▸ EXERCISE TEXT

========

Supposedly America is in moral decay, for which there’s much evidence. But then there always has been. A quote has long been attributed to Alexis de Tocqueville saying 180 years ago that America is great because America is good. He never said it, but pretend he did. In the 1830s millions of Americans were slaves, with masters who could beat them, sexually molest them, impregnate them, abort the child or sell it, or kill the slave, with little to no legal or social consequence. Was America more Christian and moral then?
Recently while social media, hours after the horrible Dallas police murders, asserted that America was on the verge of a race war, I met a colleague at an urban courtyard. On a balmy evening children of all races laughingly played together around a fountain. Adults of all races sat on benches or sipped their drinks at outdoor cafes. My colleague, looking on, with understatement observed that the hyperbolic headlines did not match the reality before us.
Indeed. What if our smart phones instantly alerted each of us to every murder in America in real time? What if we all got similar alerts for every rape and robbery? What if we knew instantly of every parent who abused a child and of every spouse who routinely abused his or her consort? What if we knew immediately of every teacher, cleric or neighbor who sexually exploited a young charge? Imagine our phones ringing with every suicide, every child succumbing to cancer, every family killed or devastated by an auto accident. This overload of horrific data would overwhelm us, drive us all to despair if not suicide.
And imagine if the alerts were expanded beyond coverage of our own country of 320 million but were global, with the major tragedies and atrocities among 7 billion people instantly transmitted to us. Life would be unbearable. Who among us could endure such unending burdens?
Fortunately only God in heaven with His complete knowledge is receiving all this simultaneous information and so much more. He can process this unending grief and shame, amid His own sadness and anger, even if we decidedly cannot. People of faith, especially Christians, are for this reason, among others, asked to place their burdens before God and trust in His ultimate disposition of human affairs. We are warned that sufficient unto the day are the problems thereof, so therefore we live by faith, not with complaint, contending with challenges and evils over which we have some influence, leaving the rest to Him.
We are also called by faith to appreciate that even amid great evils God’s works of mercy and redemption are proceeding on a schedule known fully only by Him. In all times, but especially our own times, we have a responsibility, to step back from the micro and appreciate the macro. We remain in America among the wealthiest, healthiest, longest lived, freest and most advantaged people who’ve ever lived.

========

▸ DATASET EXTRACT

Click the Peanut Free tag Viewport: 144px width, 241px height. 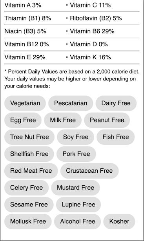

========

▸ TO DO
a. Answer these about the essay on America's moral condition:
(i) In which decade does the essay say millions of Americans were slaves?
(ii) What did the colleague observe about the headlines while watching the courtyard?
(iii) How many people does the essay give as the global population?
b. Summarize the essay on America's moral condition in three sentences.

▸ SOLUTIONS TO THE TASKS
a.
(i) The 1830s.
(ii) The hyperbolic headlines did not match the reality before them.
(iii) 7 billion.

b. The essay grants that there is much evidence of America's moral decay but notes there always has been, pointing to slavery in the 1830s, and recalls a racially mixed courtyard scene that did not match headlines warning of a race war after the Dallas police murders. It argues that instant alerts about every murder, abuse and tragedy, in America or worldwide, would drive people to despair, and that only God receives and can process all such information. People of faith are therefore asked to place their burdens before God, contend with the evils they can influence, and appreciate that Americans remain among the wealthiest, healthiest, freest and most advantaged people who have ever lived.